Undoing Christie’s veto, Murphy signs new equal-pay law

April 24, 2018
New Jersey Gov. Phil Murphy, right, applauds Lilly Ledbetter before signing into law a measure that strengthens New Jersey's law against discrimination and aims to quash pay disparities between men and women who do the same work, Tuesday, April 24, 2018, in Trenton, N.J. Ledbetter won a historic discrimination case against Goodyear Tire and Rubber Company. Congress passed a fair pay act in her name, the Lilly Ledbetter Fair Pay Act of 2009. (AP Photo/Mel Evans)

TRENTON, N.J. (AP) — Erasing former New Jersey Gov. Chris Christie’s vetoes, Phil Murphy signed into law a measure that strengthens the state’s laws against discrimination and aims to quash pay disparities between men and women who do the same work.

Murphy signed the bill, named after a former GOP state senator and one-time TV anchor who found out she was paid less than her male counterparts, Tuesday in Trenton.

On the stage with him and legislative leaders who pushed for the bill that Christie vetoed was Lilly Ledbetter, the namesake of federal equal-pay legislation.

Ledbetter spoke briefly before Murphy signed the legislation and got a standing ovation from the crowd, which included lawmakers and advocates. She praised the “many women” who pushed for the new law, but singled out men, too.

“You see, you guys get it now. You want us women to earn equal pay because you can help us spend it,” she said. “That’s what my son-in-law said. He said more power to your daughter. I like it she’s making more money. I’ll help her spend it.”

Murphy hailed the legislation as the “most sweeping equal pay legislation in America” and is casting the new law as part of fulfilling his promise to push the state in a more progressive direction. Murphy took over from Christie in January and is approaching his 100-day mark in office this week.

“Closing the wage gap and ensuring that the only consideration literally the only consideration for deciding an employees pay is the job she was hired to do is not just a matter of fairness. But have no doubt it will also make our economy stronger,” he said.

Dana Britton, the director of Rutgers’ Center for Women and Work, pointed to Census data from 2016 that show New Jersey women’s median earnings for full-time, year-round work were roughly 81 percent of what men brought home.

The legislation changes New Jersey’s Law Against Discrimination to allow those who are seeking damages two receive back pay for up to six years, instead of the current two-year window.

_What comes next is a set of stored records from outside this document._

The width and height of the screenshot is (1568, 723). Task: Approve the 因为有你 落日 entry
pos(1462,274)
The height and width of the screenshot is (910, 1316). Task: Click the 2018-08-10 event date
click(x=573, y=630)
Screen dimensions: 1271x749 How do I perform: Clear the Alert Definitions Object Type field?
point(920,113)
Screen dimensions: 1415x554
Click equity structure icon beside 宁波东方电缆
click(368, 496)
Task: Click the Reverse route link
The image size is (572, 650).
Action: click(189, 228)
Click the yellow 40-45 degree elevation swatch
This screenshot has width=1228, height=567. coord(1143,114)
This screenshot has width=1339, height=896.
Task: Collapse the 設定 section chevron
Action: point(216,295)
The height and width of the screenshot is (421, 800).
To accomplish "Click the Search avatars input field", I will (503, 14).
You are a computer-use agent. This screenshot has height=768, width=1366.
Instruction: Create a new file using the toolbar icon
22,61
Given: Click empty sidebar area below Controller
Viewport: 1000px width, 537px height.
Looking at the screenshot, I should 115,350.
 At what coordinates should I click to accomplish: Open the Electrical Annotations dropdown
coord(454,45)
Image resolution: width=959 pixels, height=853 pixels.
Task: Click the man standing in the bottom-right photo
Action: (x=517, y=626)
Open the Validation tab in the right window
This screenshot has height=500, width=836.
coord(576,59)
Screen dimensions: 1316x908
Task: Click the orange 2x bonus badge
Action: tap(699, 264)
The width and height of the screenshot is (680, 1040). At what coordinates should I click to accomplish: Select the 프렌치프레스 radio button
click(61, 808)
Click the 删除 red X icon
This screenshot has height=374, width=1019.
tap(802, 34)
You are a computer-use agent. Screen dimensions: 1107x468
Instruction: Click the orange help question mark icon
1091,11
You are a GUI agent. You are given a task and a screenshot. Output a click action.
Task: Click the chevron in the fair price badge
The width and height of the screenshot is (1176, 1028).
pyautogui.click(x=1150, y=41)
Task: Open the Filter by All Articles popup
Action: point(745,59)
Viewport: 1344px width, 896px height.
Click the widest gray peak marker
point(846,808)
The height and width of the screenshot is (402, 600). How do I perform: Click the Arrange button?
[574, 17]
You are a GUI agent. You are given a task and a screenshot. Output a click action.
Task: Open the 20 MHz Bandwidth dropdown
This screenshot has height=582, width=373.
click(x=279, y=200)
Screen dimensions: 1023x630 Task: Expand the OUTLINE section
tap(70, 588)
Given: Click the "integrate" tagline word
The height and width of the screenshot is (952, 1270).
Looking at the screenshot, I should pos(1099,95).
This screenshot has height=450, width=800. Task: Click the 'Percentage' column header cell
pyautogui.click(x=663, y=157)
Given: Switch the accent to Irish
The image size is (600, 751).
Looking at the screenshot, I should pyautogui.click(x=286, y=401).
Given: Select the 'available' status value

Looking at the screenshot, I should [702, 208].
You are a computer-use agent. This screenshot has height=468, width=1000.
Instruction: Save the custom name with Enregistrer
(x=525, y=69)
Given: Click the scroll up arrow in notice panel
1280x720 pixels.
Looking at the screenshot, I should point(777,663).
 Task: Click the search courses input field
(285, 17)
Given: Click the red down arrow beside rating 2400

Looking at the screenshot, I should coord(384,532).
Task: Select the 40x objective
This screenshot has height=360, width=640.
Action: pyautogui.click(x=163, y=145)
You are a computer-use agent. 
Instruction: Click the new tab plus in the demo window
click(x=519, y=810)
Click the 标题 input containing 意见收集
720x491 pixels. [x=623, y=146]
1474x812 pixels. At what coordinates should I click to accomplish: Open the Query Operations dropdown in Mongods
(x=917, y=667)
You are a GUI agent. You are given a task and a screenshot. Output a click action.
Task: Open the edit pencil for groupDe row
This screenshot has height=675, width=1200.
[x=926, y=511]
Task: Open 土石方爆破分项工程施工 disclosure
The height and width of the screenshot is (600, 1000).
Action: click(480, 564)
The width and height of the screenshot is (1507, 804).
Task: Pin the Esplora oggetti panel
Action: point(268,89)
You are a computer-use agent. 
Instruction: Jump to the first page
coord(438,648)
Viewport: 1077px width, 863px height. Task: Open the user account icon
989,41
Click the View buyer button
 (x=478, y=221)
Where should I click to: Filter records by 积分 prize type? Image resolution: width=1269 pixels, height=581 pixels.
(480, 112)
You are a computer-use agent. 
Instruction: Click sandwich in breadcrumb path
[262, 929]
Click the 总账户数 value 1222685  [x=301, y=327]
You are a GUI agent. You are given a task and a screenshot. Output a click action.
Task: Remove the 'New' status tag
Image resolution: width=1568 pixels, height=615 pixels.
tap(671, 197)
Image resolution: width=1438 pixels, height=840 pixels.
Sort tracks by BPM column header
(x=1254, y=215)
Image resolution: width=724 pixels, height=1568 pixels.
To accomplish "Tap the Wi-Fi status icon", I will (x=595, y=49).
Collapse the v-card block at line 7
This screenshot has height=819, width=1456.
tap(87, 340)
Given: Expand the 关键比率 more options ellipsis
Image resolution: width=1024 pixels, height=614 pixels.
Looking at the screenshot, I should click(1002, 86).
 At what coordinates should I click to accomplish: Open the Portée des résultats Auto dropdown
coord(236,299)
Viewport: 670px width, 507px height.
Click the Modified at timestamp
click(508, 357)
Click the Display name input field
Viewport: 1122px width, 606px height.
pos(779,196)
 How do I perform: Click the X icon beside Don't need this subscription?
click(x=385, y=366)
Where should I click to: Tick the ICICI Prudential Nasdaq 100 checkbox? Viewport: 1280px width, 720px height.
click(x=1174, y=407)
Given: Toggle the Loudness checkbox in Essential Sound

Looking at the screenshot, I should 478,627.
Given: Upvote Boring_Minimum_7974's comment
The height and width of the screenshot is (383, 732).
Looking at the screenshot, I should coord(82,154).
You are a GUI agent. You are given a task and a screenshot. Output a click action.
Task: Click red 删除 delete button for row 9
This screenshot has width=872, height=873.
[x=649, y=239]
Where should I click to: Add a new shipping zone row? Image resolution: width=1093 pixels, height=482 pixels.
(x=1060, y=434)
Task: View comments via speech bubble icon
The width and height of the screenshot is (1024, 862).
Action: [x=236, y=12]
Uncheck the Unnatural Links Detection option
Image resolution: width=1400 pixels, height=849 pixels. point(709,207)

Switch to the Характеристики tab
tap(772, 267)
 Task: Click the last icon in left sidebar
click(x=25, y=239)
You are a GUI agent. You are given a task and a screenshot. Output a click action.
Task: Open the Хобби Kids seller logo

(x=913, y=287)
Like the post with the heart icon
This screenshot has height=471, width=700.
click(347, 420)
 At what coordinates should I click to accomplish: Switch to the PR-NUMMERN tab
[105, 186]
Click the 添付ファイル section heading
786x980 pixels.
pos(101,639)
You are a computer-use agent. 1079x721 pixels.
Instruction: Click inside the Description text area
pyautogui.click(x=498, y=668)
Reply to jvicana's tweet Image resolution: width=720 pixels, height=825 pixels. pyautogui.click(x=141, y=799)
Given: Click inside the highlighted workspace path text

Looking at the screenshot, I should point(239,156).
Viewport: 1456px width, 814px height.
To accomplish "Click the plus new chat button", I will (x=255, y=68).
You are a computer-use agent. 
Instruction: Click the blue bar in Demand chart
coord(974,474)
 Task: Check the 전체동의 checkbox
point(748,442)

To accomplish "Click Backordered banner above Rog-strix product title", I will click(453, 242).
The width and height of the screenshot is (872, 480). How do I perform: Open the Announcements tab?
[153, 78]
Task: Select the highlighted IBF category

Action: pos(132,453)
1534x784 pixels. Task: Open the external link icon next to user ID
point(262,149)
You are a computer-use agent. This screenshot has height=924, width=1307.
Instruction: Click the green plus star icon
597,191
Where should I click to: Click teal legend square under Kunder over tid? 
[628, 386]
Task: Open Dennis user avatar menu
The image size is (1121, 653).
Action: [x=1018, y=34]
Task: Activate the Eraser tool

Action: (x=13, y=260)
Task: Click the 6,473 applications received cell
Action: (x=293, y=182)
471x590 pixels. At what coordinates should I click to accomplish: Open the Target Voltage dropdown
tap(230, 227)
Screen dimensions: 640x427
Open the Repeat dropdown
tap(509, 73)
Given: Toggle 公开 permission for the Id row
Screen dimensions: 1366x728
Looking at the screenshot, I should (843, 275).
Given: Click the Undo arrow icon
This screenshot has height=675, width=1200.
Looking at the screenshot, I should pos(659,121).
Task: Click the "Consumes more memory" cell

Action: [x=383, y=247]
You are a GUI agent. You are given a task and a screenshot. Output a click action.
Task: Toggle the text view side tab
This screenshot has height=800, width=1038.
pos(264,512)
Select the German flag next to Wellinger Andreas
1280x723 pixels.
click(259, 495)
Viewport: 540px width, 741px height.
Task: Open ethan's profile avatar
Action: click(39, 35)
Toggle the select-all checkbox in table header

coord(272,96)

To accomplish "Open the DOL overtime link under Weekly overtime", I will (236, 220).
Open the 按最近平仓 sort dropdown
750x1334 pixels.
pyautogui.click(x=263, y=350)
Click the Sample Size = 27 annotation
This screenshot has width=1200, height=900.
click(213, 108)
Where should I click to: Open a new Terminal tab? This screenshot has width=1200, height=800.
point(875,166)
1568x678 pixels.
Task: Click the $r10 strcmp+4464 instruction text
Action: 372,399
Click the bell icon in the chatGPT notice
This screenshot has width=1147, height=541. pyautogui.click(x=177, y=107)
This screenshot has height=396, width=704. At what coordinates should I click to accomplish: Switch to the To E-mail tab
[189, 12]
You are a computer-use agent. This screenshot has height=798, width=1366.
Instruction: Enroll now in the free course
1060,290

The bill also permits discriminated-against workers to get triple damages.

“It’s a big deal,” said Anthony Rainone, a labor attorney at the Brach Eichler firm. “There’s no question if businesses were only half-heartedly addressing (discrimination) before, this bill should bring them in line.”

Christie rejected the similar bills in two previous legislative sessions, arguing that the state’s anti-discrimination law and the 2009 Lilly Ledbetter Fair Pay Act covered anti-discriminatory practices.

“Compensation discrimination on the basis of gender is illegal and has no place in our modern workforce or our State,” he wrote.

A previous version of the bill allowed for unlimited back pay instead of the six-year window provided for under the new law that Murphy signed.

The law also makes it unlawful for employers to discriminate against those protected by current law by paying them less for substantially similar work than those who are not. Current law prevents discrimination on a number of bases, including race, sex and sexual orientation.

The legislation also would bar employer reprisals on workers who disclose information about their jobs, including compensation.

Under the bill, employers entering state contracts also would have to disclose employee information to the state.

The legislation passed with no opposition in the Democrat-controlled Senate and with only two no votes in the Assembly, which Democrats also control.

The New Jersey law is named after former Republican state Sen. Diane Allen, who was also a Philadelphia-area television broadcaster. Allen has said she discovered in 1996 that she was being paid substantially less than a male co-anchor.

On Tuesday, Murphy invited Allen to the platform where he signed the bill and handed her one of the pens he used.